VA few weeks ago, Vasyl Krywenok’s phone rang. Numbers flashed on the screen, which he recognized immediately: it was his own number. Months earlier, Russian soldiers had stolen his mobile phone. Krywenok took off. A Russian answered on the other end. He wanted to apologize and offered 5,000 rubles in compensation – just under 80 euros for the destruction of everything the 72-year-old entrepreneur had built. Kryvenok refused. “There’s nothing left, my shop was destroyed, they wanted to blow up my house.”
Only the walls remain of the house. It smells burnt, there are feathers and dead pigeons in the rubble. Krywenok had three thousand before Russian soldiers occupied his village of Archanhelske in southern Ukraine. Only ten animals survived half the year of occupation. The other pigeons were burned, drowned, shot, eaten. Kryvenok points to the grill on which the Russians cooked the pigeons. A neighbor who took care of the birds after he escaped told him that. She asked the Russians why they kill birds they don’t eat. “We are here to kill,” they are said to have replied. At the end of October, Kryvenok returned after the Ukrainian army liberated the village. He gives up his business, a greengrocer, a kiosk and a café. But he wants to rebuild his house.
More than two thousand people lived in Archanhelske before the war, there are many family houses, a few panel buildings. On March 15, the village was captured by the Russians. Most of the residents fled, only 120 stayed in the village until liberation. Now there are about three hundred who are preparing for the winter here, although there is not a house that has not been destroyed or damaged. The supply of electricity, gas and water is interrupted. It will take a lot of work to rebuild the village. But that doesn’t dampen the joy that the Russians are finally gone.
Olena Kompanez eagerly writes in a notebook what those who have stayed and those who have returned need. She is the village chief of Archanhelske. Her improvised office is the only room in the Kulturpalast that can still be used. That’s the name of the local event center. Kompanez is wearing a lined cardigan, the room is not heated. Clothes and blankets lie in a heap in a corner. Next to it are cartons with soap and oil bottles. Because there is no longer a shop in the village, people can pick up the necessities of life from Kompanez and her colleague.
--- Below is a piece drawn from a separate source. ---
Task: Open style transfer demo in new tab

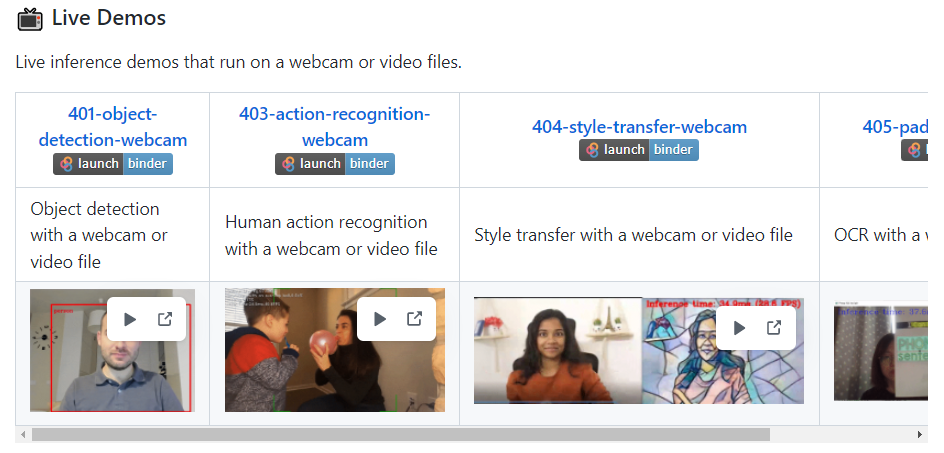Action: pyautogui.click(x=774, y=328)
“The first thing we did after the liberation was to organize humanitarian aid,” says Kompanez. The 58-year-old officer was no longer in Archanhelske at the time. She and her husband Viktor had stayed in the village for a long time. The Russian soldiers interrogated them and called them Nazis. Again and again, the two say, the soldiers beat Viktor Kompanez, who was weakened by cancer surgery. The occupiers plundered houses and shot villagers. Some were killed stepping on mines. When the Russian soldiers were relieved, neighbors Olena and Viktor Kompanez warned that the new soldiers were looking for them. On July 10, the two fled to the nearest major city of Kryvyi Rih.